Family resumes search for missing hikers from 2010

Family resumes search for missing hikers from 2010

In September of 2010 I participated in a search for two missing hikers in the Cassiope-Saxifrage area near Pemberton and wrote about it as part of my SARDay series.

This week, the family of the missing people are revisiting the area in their ongoing search for their missing loved ones, just as they have every year since they were last seen.

I remember this search fairly well since it was right on the tail of another huge search that year, one that ultimately lasted 16 days. It was a very busy year with searchers being flown in from all over the province for both searches.
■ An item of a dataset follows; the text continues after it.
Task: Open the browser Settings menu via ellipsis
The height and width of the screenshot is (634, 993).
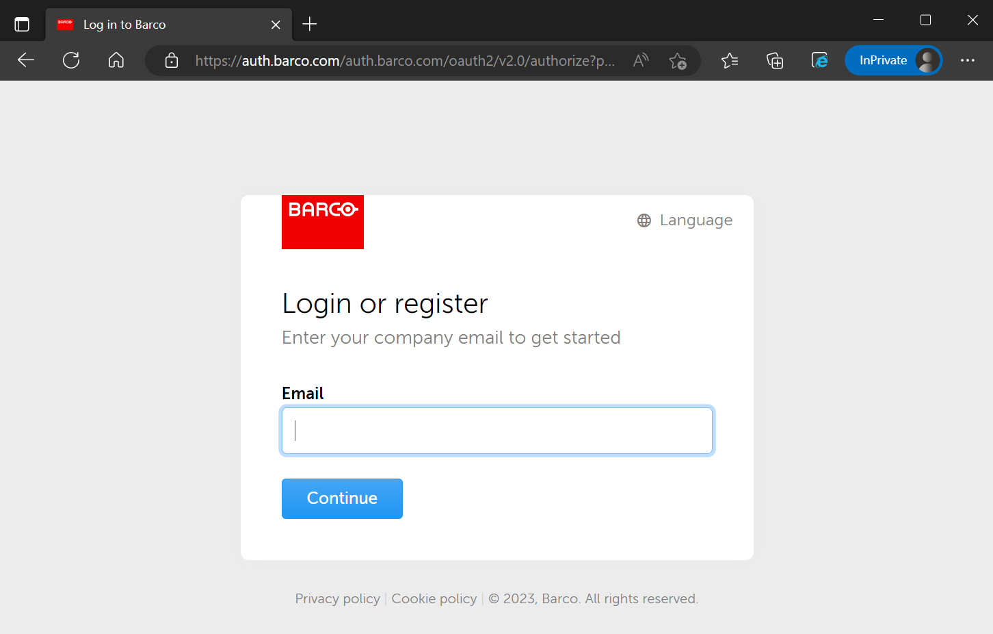Action: tap(968, 60)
As I recall, SAR experts from Parks Canada were brought in to consult as well.

Some people might think it unusual that two incidents could happen in a single summer where the missing people vanish without a trace and never be found. Having been on both of these and many other large searches I do not find it unusual or mysterious.

In 2005 a hiker went missing on Grouse Mountain and SAR was unable to find him. A member of the public, acquainted with the SAR team, and his dog found him a few hundred feet from the main trail a few days after the search ended. That’s on one of the busiest trails in North America.

For hikers who go on multi-day expeditions in the BC Backcountry, a fall from a log can mean your body gets pinned in a creek for 6 months, and then buried in gravel, sediment and logs. A slip on a glacier can pull two climbers into a crevasse hundreds of feet deep. In an area the size of BC there’s always the possibility you will never be found.